Falls ich doch mal jemanden anschreien will, gehe ich einfach in den nächsten Laden und brülle den Verkäufer an, damit er die Kohle schneller aus der Kasse kramt. Ich liebe es, über mein Mikro ins Spiel eingreifen zu können. Die Leute auf meinem TeamSpeak-Server hassen es. Singen kann ich auch nicht, tue es aber trotzdem unter der Dusche in meinem Luxusapartment, und eigentlich wäre mir ein männlicher Stripper lieber, aber die Frauen grabe ich trotzdem an - gibt ja alles Extrapunkte.
Hat man sich erst einmal in der Onlinewelt zurecht gefunden, hat man einen bunten Strauß aus Aktivitäten und Jobs zur Verfügung.

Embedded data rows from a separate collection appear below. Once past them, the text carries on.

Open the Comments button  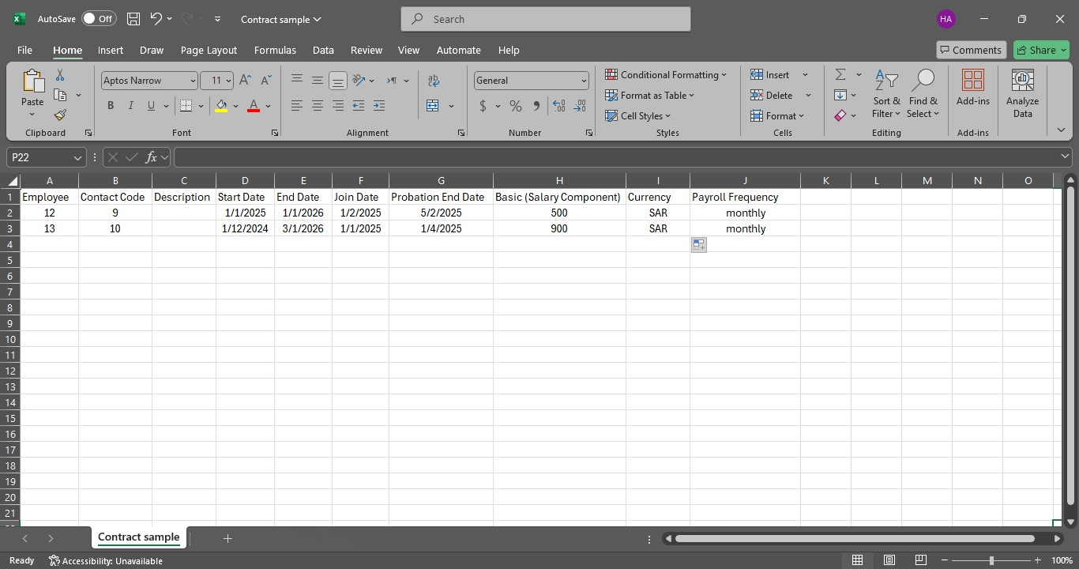(x=971, y=50)
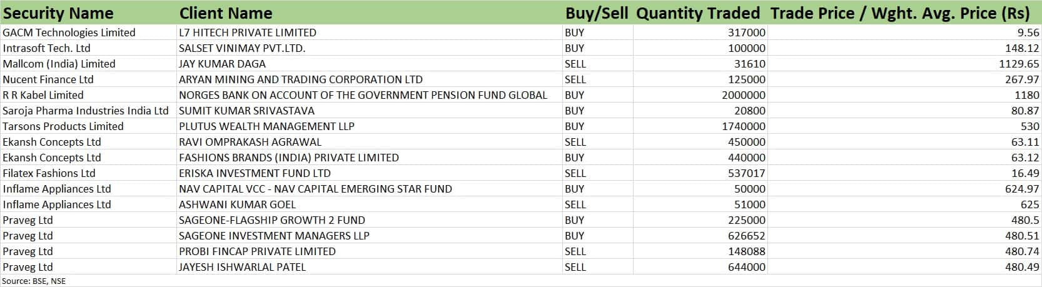1042x287 pixels.
Task: Click the price 1129.65 cell
Action: point(1019,64)
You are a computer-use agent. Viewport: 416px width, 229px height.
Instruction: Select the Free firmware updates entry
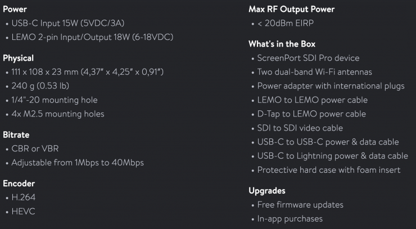point(300,204)
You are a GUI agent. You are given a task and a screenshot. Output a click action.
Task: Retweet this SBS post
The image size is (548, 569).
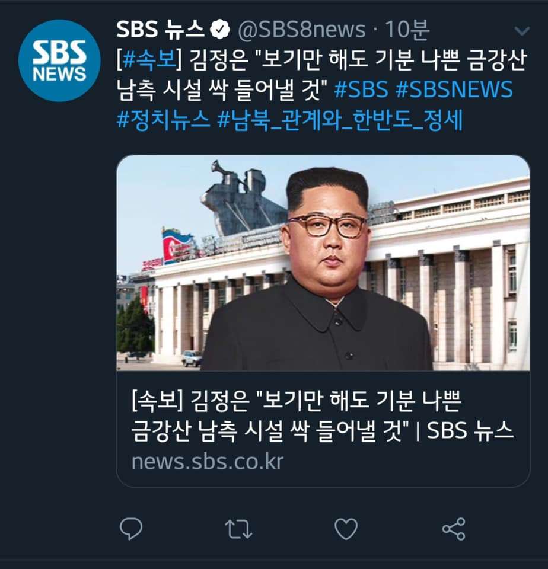(238, 529)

Ich kann mich manchmal nicht entscheiden, ob ich jetzt zuerst ein Rennen fahren will, oder Gangster über den Haufen ballern. Oder vielleicht doch lieber einen Bankraub starten? Ich hasse das. Ich hasse dich, GTA 5!
Worauf immer ich gerade Lust habe - es findet sich immer jemand, der mitmacht. Manchmal jemand der mir einfach den Arsch aufreißt, dann mal wieder jemand, bei dessen Fahrstil ich mir vorkomme wie Sebastian Vettel. Spaß macht es immer. Irgendwie fehlt mir bei GTA 5 die Lust auf Wutausbrüche, wenn mein Gegner besser ist. Ich kann das alles ganz gelassen mit Humor nehmen und habe wirklich viel mehr Freude daran, als wenn ich mich aufrege und meine Hardware an die Grenzen ihrer Belastbarkeit prügle.
Quelle: PC Games
"Skyrim? Das habe ich da hinten irgendwo in ihrer Steam-Liste gesehen."
So mache ich mich jetzt auf, um den nächsten Bankraub vorzubereiten und jeden einzelnen Schritt so oft mit meinen Mitspielern durchzugehen, bis er perfekt sitzt. Denn GTA 5 treibt mich auch zur Perfektion an und fordert mich als Spielerin und Mitglied eines Teams. Auch etwas ungewohnt. Ich kann doch nur gradlinig meinen Questaufgaben folgen und nun kommt GTA 5 daher und fordert mich heraus, zwingt mich, selbst nachzudenken und mich zu verbessern. Das kotzt mich an.
Über die Autorin: Eigentlich wollte Sandro, der die zwei bisherigen GTA 5 Tests geschrieben hat, auch diesmal ran - aber sein PC stürzt schon in Excel ab. Wir haben uns daher für eine kompetentere PC-Spielerin entschieden: Kathleen ist Skyrim-süchtig, spielt das Elder-Scrolls-Rollenspiel schon mehrere hundert Stunden und hat einen 4K Monitor. Seit sie GTA 5 installiert hat, wurde sie nicht mehr in freier Wildbahn gesichtet.